- Requirements -
Please format these lines as a numbered list, leaving out the blank lines.
──────── Material
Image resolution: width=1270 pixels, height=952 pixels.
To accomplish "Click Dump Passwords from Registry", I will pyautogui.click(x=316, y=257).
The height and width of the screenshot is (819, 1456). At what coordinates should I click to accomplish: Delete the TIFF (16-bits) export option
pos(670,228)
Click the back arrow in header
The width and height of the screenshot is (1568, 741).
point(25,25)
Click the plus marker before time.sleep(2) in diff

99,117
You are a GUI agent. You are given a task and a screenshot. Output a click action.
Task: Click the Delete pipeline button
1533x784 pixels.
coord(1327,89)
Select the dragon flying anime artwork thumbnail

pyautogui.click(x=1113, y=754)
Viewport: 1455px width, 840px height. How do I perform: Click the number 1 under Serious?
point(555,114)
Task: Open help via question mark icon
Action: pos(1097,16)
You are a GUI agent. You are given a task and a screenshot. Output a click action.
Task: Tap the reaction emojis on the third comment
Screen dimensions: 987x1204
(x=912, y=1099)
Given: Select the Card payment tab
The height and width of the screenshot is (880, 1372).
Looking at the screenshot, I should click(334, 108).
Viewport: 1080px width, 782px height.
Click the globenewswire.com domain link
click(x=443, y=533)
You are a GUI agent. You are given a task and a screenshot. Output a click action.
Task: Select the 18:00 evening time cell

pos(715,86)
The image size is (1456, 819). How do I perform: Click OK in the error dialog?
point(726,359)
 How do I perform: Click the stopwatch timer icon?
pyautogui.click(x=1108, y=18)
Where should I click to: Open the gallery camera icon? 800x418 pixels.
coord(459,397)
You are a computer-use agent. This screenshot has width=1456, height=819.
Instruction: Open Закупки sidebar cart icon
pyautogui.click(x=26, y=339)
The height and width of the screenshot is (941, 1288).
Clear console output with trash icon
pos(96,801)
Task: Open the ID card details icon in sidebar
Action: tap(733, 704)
────────────────
- Result below -
1. Image resolution: width=1270 pixels, height=952 pixels.
2. To accomplish "Click Dump Passwords from Registry", I will pyautogui.click(x=316, y=257).
3. The height and width of the screenshot is (819, 1456). At what coordinates should I click to accomplish: Delete the TIFF (16-bits) export option
4. pos(670,228)
5. Click the back arrow in header
6. The width and height of the screenshot is (1568, 741).
7. point(25,25)
8. Click the plus marker before time.sleep(2) in diff
9. 99,117
10. You are a GUI agent. You are given a task and a screenshot. Output a click action.
11. Task: Click the Delete pipeline button
12. 1533x784 pixels.
13. coord(1327,89)
14. Select the dragon flying anime artwork thumbnail
15. pyautogui.click(x=1113, y=754)
16. Viewport: 1455px width, 840px height. How do I perform: Click the number 1 under Serious?
17. point(555,114)
18. Task: Open help via question mark icon
19. Action: pos(1097,16)
20. You are a GUI agent. You are given a task and a screenshot. Output a click action.
21. Task: Tap the reaction emojis on the third comment
22. Screen dimensions: 987x1204
23. (x=912, y=1099)
24. Given: Select the Card payment tab
25. The height and width of the screenshot is (880, 1372).
26. Looking at the screenshot, I should click(334, 108).
27. Viewport: 1080px width, 782px height.
28. Click the globenewswire.com domain link
29. click(x=443, y=533)
30. You are a GUI agent. You are given a task and a screenshot. Output a click action.
31. Task: Select the 18:00 evening time cell
32. pos(715,86)
33. The image size is (1456, 819). How do I perform: Click OK in the error dialog?
34. point(726,359)
35.  How do I perform: Click the stopwatch timer icon?
36. pyautogui.click(x=1108, y=18)
37. Where should I click to: Open the gallery camera icon? 800x418 pixels.
38. coord(459,397)
39. You are a computer-use agent. This screenshot has width=1456, height=819.
40. Instruction: Open Закупки sidebar cart icon
41. pyautogui.click(x=26, y=339)
42. The height and width of the screenshot is (941, 1288).
43. Clear console output with trash icon
44. pos(96,801)
45. Task: Open the ID card details icon in sidebar
46. Action: tap(733, 704)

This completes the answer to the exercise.